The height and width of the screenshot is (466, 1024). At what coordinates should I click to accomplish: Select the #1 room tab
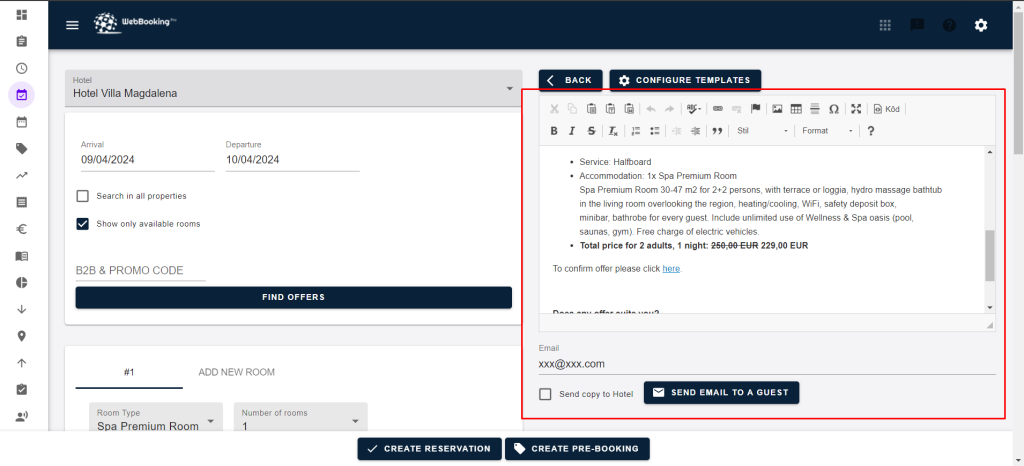click(x=129, y=372)
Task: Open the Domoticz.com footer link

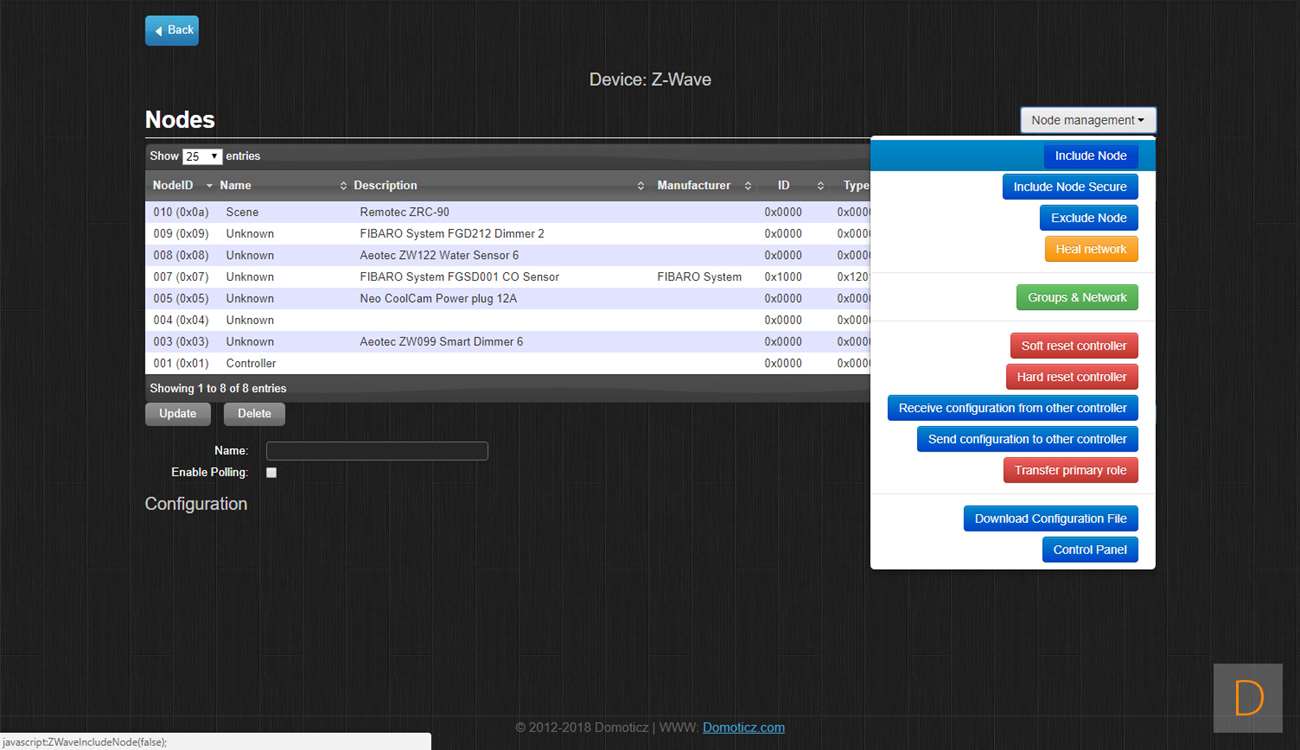Action: click(743, 728)
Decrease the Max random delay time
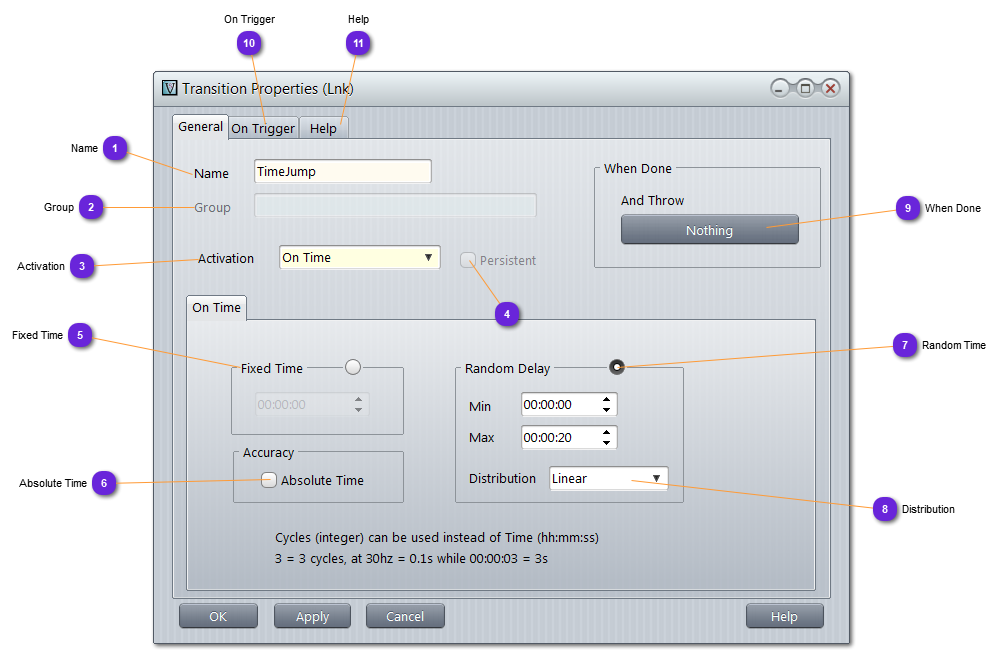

- - - - -

Exercise details –
Send back the listing exactly as it stands. Do not include the pictures.

Answer section –
The height and width of the screenshot is (466, 1024). At what coordinates should I click to accomplish: Select the #1 room tab
click(x=129, y=372)
Task: Open the Domoticz.com footer link

Action: click(743, 728)
Decrease the Max random delay time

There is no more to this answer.